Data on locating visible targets
┄┄┄┄┄┄

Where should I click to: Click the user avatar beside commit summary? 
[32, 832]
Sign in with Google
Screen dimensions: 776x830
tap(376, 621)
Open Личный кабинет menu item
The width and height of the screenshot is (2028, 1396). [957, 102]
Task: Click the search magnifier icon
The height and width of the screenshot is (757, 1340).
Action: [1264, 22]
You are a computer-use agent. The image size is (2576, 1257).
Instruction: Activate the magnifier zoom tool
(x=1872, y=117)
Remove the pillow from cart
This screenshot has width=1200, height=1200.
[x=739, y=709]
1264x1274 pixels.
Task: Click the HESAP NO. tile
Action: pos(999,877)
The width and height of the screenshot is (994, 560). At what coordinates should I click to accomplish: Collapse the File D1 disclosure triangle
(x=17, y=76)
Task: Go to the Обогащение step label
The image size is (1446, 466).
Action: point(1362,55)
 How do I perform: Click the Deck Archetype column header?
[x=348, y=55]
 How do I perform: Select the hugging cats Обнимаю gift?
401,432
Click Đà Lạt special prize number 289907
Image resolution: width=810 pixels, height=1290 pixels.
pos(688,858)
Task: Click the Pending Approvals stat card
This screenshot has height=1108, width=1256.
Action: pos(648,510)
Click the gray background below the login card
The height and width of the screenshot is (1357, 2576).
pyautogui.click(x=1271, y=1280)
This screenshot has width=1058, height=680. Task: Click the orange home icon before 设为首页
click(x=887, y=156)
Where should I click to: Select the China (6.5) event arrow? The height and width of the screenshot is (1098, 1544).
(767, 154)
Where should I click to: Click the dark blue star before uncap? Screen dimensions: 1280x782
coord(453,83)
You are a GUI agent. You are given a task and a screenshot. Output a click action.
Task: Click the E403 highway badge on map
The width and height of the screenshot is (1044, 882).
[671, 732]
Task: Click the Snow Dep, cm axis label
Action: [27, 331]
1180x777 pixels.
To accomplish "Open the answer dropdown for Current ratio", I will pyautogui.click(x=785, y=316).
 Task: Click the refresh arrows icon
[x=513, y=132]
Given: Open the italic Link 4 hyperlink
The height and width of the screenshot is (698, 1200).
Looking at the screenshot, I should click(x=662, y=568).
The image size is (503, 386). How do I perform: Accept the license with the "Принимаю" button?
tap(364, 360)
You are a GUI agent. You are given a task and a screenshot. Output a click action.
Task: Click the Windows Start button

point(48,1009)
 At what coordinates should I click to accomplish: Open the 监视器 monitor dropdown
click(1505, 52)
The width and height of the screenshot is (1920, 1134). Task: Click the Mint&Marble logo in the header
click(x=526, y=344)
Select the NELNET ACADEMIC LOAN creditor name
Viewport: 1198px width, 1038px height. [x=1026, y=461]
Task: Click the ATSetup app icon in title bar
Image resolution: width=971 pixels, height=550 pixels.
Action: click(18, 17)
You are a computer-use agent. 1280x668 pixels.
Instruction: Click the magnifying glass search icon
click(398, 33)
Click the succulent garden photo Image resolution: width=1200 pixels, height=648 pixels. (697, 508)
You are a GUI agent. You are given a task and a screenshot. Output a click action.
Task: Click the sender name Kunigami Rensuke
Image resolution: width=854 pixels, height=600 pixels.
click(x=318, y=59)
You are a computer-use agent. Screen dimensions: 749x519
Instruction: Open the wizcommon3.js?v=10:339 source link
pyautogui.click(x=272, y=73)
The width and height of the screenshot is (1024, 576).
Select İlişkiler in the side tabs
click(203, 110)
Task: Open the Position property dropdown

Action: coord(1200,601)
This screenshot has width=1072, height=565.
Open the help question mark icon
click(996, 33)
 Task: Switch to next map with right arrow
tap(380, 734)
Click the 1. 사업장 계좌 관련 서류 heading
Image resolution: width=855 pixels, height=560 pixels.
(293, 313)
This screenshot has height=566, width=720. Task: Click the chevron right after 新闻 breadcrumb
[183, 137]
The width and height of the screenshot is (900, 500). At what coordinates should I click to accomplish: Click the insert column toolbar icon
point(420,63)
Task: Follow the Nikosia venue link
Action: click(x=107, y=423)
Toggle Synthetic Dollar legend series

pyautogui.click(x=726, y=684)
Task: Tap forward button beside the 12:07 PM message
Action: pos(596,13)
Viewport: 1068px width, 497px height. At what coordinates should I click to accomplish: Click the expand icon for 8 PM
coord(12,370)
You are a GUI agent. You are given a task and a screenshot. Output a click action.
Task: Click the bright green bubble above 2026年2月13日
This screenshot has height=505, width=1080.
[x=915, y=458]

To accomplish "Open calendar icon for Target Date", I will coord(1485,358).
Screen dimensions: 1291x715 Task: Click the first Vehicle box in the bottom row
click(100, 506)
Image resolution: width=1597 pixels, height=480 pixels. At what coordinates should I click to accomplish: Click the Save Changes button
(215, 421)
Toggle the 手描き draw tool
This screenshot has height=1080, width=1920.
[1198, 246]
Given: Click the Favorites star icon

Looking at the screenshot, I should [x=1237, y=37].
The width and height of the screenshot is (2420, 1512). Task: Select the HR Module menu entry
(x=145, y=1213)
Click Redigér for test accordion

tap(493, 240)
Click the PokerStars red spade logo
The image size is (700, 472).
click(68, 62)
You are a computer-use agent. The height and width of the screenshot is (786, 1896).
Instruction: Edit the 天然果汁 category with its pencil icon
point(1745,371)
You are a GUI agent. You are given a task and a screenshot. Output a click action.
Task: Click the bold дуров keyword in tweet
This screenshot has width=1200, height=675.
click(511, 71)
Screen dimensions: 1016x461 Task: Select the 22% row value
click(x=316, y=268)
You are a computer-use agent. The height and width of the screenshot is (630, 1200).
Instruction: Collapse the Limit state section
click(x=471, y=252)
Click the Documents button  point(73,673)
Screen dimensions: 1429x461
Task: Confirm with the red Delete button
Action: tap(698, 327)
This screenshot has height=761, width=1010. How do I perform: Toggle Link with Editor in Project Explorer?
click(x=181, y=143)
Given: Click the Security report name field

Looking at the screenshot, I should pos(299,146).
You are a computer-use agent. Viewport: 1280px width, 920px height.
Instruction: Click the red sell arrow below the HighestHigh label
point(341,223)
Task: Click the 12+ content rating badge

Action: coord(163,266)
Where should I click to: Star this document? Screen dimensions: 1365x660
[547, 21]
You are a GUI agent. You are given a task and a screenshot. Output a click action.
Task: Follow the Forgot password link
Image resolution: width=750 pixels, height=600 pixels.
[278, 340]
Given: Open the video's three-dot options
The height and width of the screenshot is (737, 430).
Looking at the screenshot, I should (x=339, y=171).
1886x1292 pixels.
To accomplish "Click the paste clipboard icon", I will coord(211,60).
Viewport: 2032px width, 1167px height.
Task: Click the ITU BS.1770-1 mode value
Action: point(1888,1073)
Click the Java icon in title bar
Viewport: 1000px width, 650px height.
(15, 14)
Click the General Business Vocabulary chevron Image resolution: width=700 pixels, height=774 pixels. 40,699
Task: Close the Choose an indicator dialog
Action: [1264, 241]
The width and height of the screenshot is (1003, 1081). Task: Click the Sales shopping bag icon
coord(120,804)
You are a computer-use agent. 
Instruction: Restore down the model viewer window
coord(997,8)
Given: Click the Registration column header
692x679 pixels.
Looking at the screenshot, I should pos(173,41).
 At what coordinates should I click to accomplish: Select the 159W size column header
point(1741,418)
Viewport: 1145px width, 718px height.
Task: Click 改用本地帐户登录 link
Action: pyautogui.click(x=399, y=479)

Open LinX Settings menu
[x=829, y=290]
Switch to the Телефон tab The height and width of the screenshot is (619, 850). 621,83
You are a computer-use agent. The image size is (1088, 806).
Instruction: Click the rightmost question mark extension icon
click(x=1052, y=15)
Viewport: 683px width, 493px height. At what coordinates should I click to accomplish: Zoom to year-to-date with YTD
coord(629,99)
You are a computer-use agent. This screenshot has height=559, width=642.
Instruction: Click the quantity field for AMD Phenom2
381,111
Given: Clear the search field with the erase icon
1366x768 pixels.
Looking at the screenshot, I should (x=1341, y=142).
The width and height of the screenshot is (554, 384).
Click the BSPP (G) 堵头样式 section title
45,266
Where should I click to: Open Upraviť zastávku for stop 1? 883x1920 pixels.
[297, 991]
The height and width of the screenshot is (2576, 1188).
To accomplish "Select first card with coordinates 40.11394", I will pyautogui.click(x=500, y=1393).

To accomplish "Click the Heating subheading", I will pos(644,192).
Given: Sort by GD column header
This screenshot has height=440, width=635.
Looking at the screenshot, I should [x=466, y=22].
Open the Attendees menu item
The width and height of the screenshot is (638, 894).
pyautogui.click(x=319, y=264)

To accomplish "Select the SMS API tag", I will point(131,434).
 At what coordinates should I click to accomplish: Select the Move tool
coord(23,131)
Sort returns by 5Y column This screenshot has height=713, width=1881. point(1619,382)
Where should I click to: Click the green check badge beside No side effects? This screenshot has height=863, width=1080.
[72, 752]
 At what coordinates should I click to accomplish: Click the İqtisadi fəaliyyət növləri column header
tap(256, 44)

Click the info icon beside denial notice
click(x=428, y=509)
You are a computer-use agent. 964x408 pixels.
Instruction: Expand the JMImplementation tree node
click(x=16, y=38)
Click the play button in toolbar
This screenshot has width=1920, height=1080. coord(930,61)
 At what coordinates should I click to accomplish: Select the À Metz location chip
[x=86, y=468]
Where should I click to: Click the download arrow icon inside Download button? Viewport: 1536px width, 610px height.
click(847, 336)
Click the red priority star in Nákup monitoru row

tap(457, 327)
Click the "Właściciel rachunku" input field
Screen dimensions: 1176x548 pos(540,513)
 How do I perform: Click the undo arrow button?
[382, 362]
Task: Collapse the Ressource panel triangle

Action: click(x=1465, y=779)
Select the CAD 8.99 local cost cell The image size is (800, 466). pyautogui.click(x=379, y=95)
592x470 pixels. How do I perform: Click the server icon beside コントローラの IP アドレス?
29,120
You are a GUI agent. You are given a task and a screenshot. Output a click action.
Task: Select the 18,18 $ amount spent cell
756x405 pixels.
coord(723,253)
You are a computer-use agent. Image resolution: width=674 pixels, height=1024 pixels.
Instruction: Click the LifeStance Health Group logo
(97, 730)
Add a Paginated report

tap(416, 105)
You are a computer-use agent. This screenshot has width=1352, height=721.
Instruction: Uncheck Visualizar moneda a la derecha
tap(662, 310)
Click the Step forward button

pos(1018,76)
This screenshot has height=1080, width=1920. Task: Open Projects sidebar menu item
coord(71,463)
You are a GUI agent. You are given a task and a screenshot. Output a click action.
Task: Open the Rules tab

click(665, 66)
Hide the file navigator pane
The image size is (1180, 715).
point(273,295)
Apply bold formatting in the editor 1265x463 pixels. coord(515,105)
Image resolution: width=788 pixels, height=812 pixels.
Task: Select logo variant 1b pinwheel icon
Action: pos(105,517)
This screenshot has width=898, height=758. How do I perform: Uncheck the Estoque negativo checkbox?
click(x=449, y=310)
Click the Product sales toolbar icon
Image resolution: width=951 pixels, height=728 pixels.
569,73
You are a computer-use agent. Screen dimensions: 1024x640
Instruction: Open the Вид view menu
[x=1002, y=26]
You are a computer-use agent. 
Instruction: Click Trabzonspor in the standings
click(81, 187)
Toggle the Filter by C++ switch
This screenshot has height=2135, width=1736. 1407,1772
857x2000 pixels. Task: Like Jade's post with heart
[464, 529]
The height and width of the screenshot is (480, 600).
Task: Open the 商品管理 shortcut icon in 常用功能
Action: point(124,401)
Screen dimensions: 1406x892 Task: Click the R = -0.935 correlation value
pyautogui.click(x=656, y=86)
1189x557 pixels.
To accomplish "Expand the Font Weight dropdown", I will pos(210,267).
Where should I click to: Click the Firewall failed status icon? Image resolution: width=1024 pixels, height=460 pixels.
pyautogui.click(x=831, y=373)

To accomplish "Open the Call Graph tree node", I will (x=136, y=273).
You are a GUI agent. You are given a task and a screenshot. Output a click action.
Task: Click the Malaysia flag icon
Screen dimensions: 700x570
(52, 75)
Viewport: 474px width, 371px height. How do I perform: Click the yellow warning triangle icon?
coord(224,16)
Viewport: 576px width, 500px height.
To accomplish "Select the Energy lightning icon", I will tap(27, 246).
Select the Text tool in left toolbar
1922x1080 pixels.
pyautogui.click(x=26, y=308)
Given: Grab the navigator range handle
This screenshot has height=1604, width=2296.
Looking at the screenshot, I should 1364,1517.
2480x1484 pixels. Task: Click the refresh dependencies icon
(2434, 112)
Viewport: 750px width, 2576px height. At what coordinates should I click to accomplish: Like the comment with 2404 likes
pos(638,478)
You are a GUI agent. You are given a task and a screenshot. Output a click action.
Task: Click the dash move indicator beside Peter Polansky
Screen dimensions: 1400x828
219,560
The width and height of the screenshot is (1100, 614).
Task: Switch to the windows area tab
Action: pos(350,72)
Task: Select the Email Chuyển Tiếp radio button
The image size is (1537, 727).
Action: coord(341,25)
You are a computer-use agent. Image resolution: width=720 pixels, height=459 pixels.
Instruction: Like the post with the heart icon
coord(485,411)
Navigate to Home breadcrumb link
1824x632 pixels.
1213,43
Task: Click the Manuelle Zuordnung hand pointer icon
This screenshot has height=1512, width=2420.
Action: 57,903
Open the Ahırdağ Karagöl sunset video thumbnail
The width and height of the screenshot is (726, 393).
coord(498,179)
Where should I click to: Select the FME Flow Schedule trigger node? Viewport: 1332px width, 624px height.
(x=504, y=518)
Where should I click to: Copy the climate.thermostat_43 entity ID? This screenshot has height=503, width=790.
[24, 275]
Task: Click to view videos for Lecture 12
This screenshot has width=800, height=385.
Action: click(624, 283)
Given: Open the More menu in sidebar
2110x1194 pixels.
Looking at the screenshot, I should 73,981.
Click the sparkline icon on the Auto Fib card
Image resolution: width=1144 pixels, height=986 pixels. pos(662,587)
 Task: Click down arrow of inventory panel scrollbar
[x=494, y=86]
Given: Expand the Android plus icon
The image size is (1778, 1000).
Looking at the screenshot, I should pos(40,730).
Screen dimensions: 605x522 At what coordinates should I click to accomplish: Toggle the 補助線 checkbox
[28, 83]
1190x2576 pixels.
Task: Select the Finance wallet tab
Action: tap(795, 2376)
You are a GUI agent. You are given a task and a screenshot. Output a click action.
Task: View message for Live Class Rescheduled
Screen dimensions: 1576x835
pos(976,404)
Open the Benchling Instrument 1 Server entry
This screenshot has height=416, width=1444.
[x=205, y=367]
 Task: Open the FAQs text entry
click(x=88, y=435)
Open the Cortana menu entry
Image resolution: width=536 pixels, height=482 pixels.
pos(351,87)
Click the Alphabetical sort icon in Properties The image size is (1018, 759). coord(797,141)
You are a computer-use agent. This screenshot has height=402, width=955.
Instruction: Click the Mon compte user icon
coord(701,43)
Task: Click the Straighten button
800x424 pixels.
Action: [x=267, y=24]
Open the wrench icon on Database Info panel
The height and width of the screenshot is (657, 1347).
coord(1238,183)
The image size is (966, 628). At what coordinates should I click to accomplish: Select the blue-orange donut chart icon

┄┄┄┄┄┄

* [WRITTEN PROBLEM]: Print the items above verbatim, from the line containing "Screen dimensions: 1016x461" through the line containing "Looking at the screenshot, I should (x=339, y=171).".

* [IN RESPONSE]:
Screen dimensions: 1016x461 Task: Select the 22% row value
click(x=316, y=268)
You are a computer-use agent. The height and width of the screenshot is (630, 1200).
Instruction: Collapse the Limit state section
click(x=471, y=252)
Click the Documents button  point(73,673)
Screen dimensions: 1429x461
Task: Confirm with the red Delete button
Action: tap(698, 327)
This screenshot has height=761, width=1010. How do I perform: Toggle Link with Editor in Project Explorer?
click(x=181, y=143)
Given: Click the Security report name field

Looking at the screenshot, I should pos(299,146).
You are a computer-use agent. Viewport: 1280px width, 920px height.
Instruction: Click the red sell arrow below the HighestHigh label
point(341,223)
Task: Click the 12+ content rating badge

Action: coord(163,266)
Where should I click to: Star this document? Screen dimensions: 1365x660
[547, 21]
You are a GUI agent. You are given a task and a screenshot. Output a click action.
Task: Follow the Forgot password link
Image resolution: width=750 pixels, height=600 pixels.
[278, 340]
Given: Open the video's three-dot options
The height and width of the screenshot is (737, 430).
Looking at the screenshot, I should (x=339, y=171).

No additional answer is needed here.